What if people could take a buyout and form their own country? For example, each Canadian could be given 1/40,000,000 of all the resources in Canada (including the land) and then allowed to setup their own borders for their own country? Now obviously if 100 people got together they could form their own country if they agreed.
I really think buying people out of the country seems fair. You often hear people say like "if you don't agree with the government then find a different country". I think we should let people do exactly that but fairly by letting people have a fair share of the resources in the country they are abandoning so they have land and resources to truly find a new country by starting their own.
The "left" might even get behind this sort of idea because obviously this is a great way to start a communist utopia. The only reason we don't have one now is because of the evil capitalists stealing all the resources but if people are give. 1/40,000,000 of all the resources when they decide to leave Canada then this no longer becomes an issue.
I’m not sure that your 1/40,000,000 number is the perfect ratio, but that’s just a scaling problem, and probably not something you intended as perfect anyway. The bigger practical issue is that not every share of land is equally valuable. For example, if a group could get a sizable patch of land that included fresh water, some forest, and space to grow food, that would be pretty nice. If that same group could get three times the space, but it had to be in the middle of the Australian outback, the least hospitable parts of the Canadian north, or Death Valley, USA, that’s much less desirable.
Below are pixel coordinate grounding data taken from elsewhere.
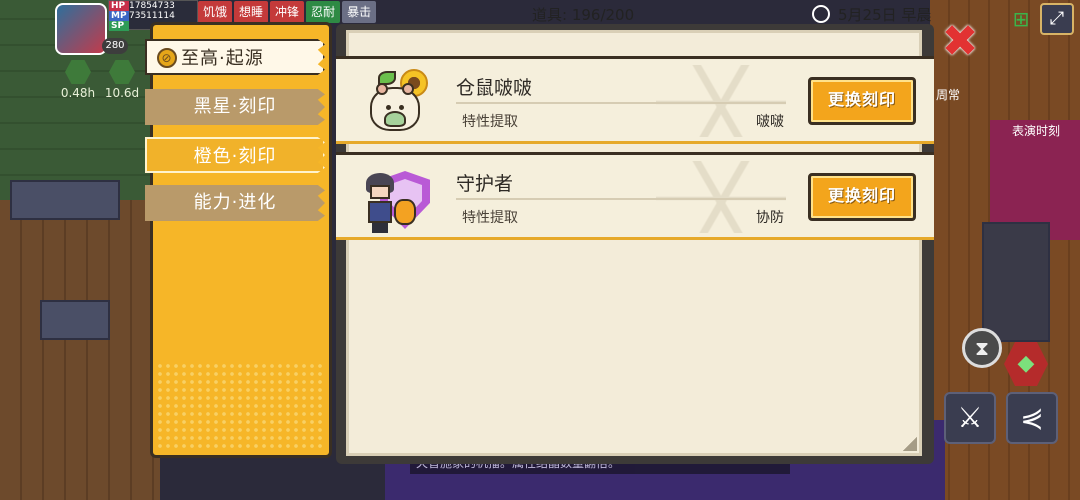 The image size is (1080, 500). I want to click on status-tag-crit: 暴击, so click(360, 12).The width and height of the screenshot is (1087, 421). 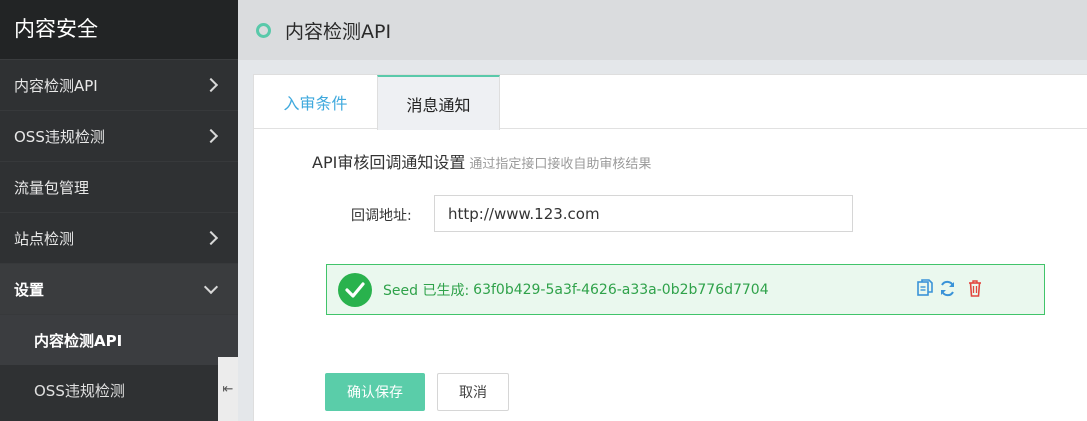 I want to click on section-title: API审核回调通知设置 通过指定接口接收自助审核结果, so click(x=482, y=161).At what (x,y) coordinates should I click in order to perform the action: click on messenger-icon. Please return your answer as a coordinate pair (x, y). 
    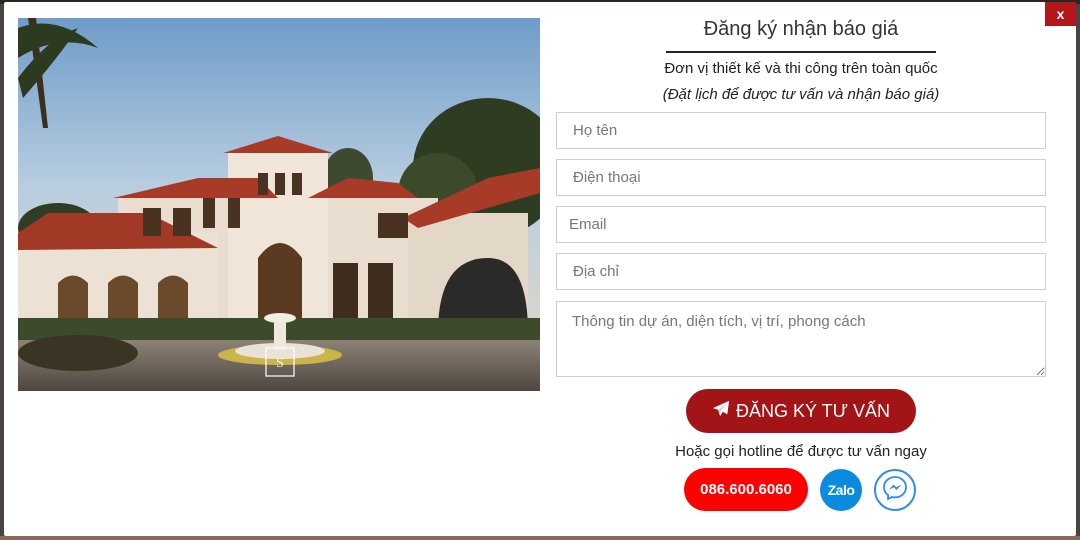
    Looking at the image, I should click on (895, 490).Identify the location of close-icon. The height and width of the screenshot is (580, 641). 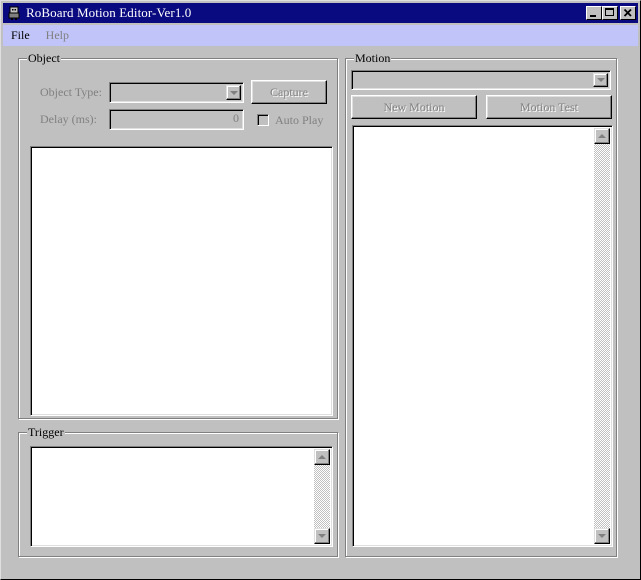
(628, 12).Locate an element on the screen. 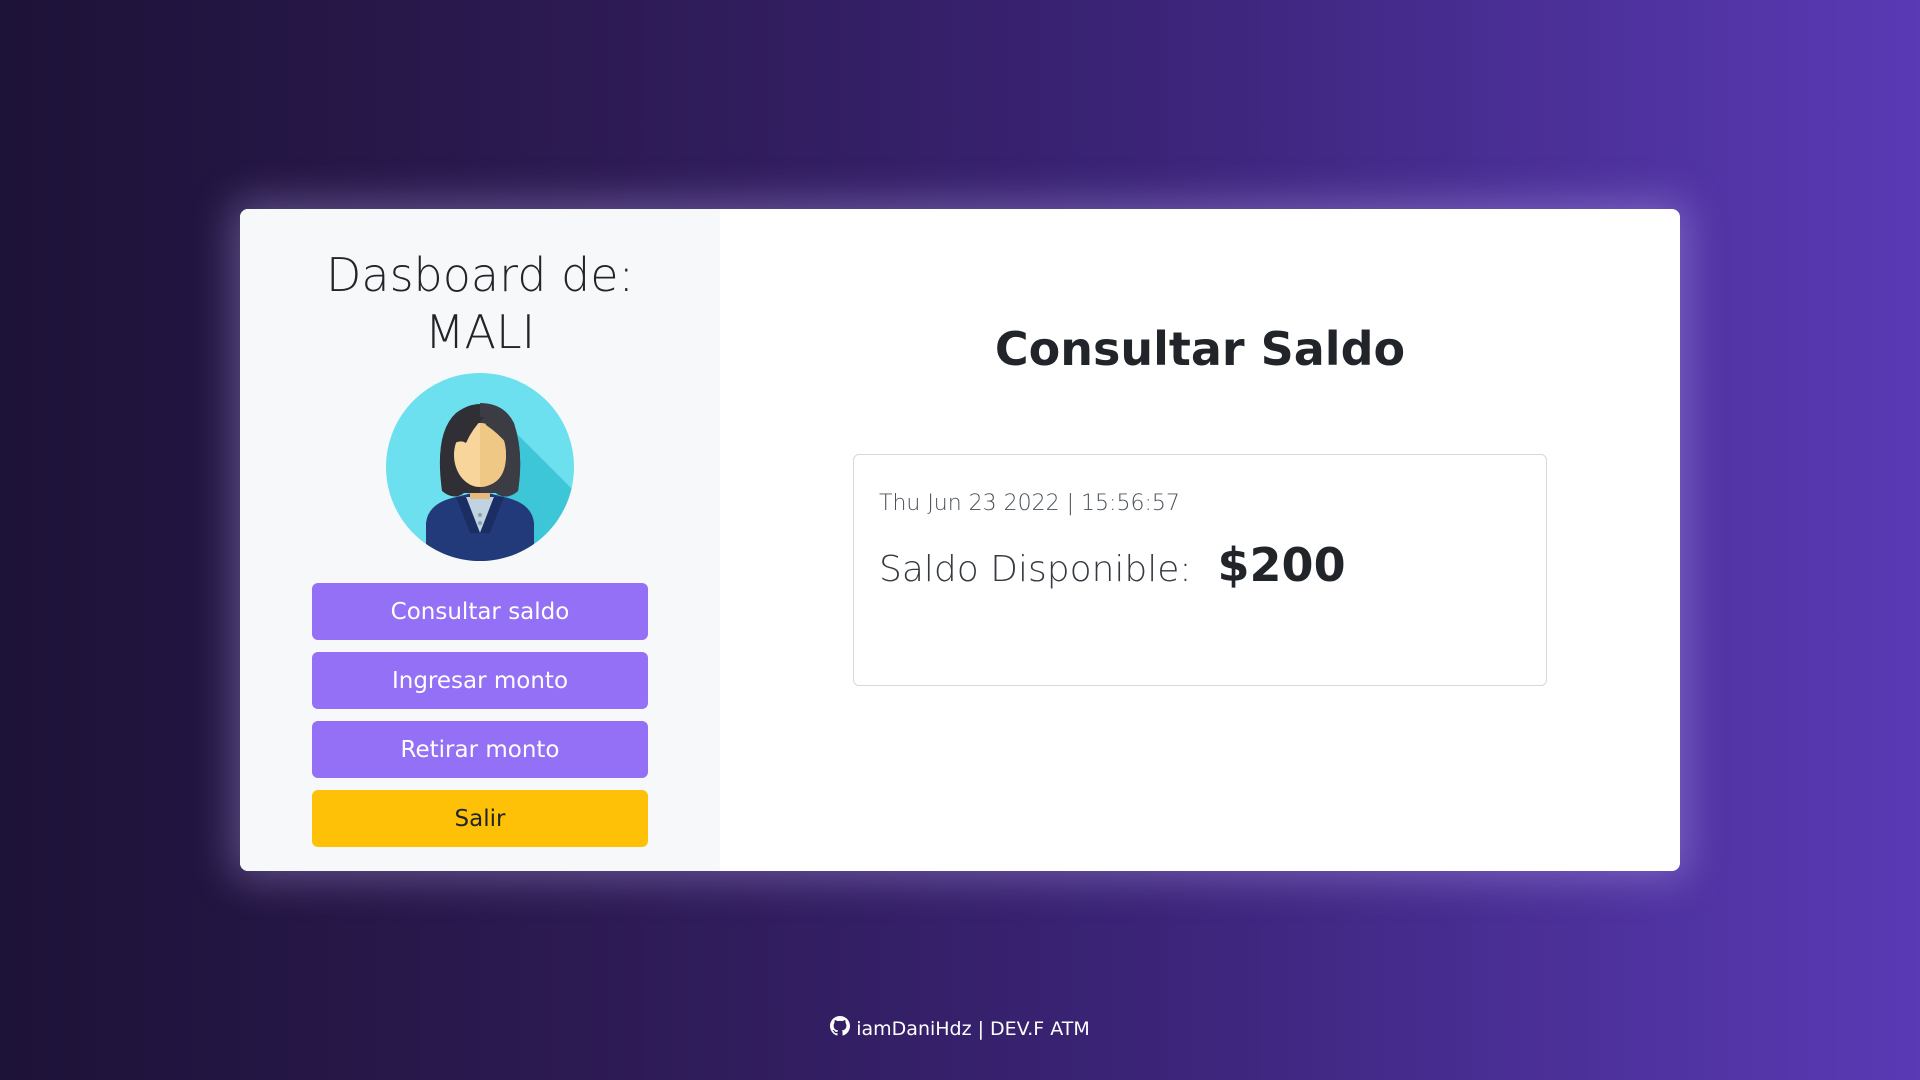 The width and height of the screenshot is (1920, 1080). github-icon is located at coordinates (840, 1028).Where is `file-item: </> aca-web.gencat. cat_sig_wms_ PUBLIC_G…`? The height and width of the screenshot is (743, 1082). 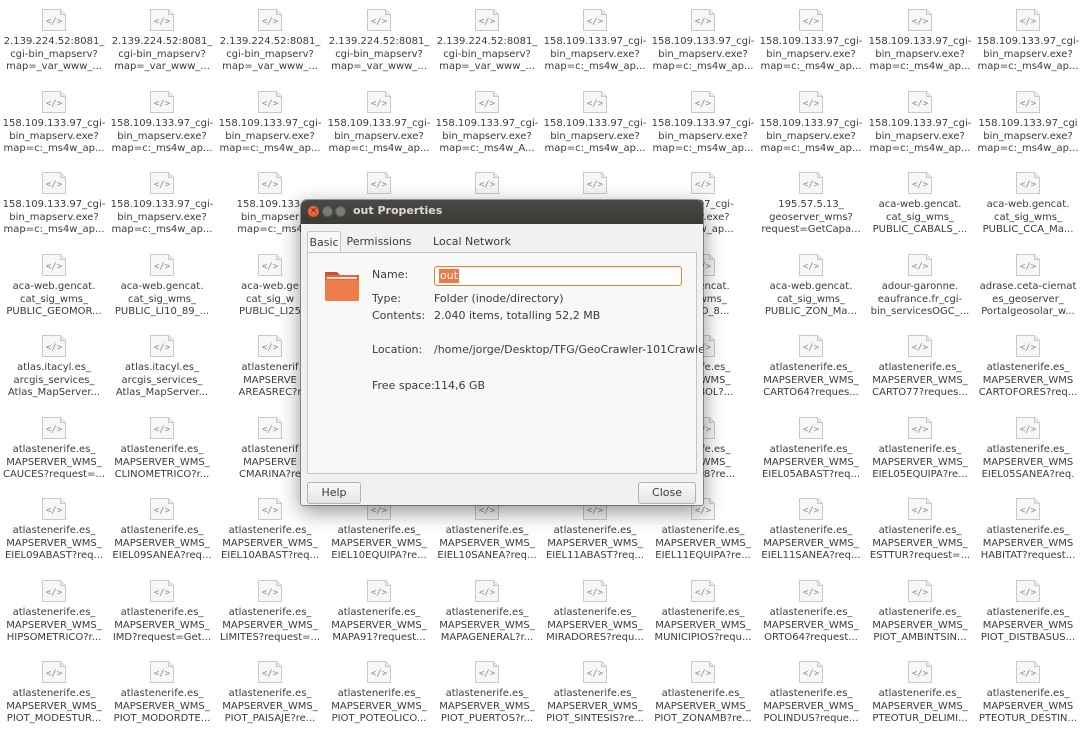
file-item: </> aca-web.gencat. cat_sig_wms_ PUBLIC_G… is located at coordinates (54, 293).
Another issue is liquidation of assets. How does one evaluate [a given fraction] of all a country’s wealth and resources? Once such a thing is evaluated, are we literally handing that over—some petrol, some iron, some food, some guns, some munitions, and so on, or are we giving an amount of cash assumed to have corresponding value? Liquidating assets on command can be difficult, but supply with the raw materials seems even sillier. This problem only gets worse when we go back to the question of which land is actually given up. Is it a portion of the land the people live on now? If a few square blocks in Brooklyn decide to federalize, do they make an enclave out of those square blocks, surrounded by the rest of the city? What happens to the public utilities that run under them? What about if a high-rise building federalizes? That many people would have claim to a larger footprint of land than the building sits on, so do we kick other people out of their homes to give them their land? Do we sever mortgages and contracts?
Are the resulting micro-states responsible for their own defense? If they start gobbling each other up, maybe we don’t care, but what if a subversive force like the cartels takes them as bases for drug trafficking, or a serious geopolitical rival like China starts occupying one of the larger ones, should one form on, say, the Pacific coast line?
It’s an interesting idea in principle, but massively impractical now. Maybe it would have worked before the world was as settled and explored as it is, in the days when exile was a practical punishment. Now, I don’t see a way to make it happen.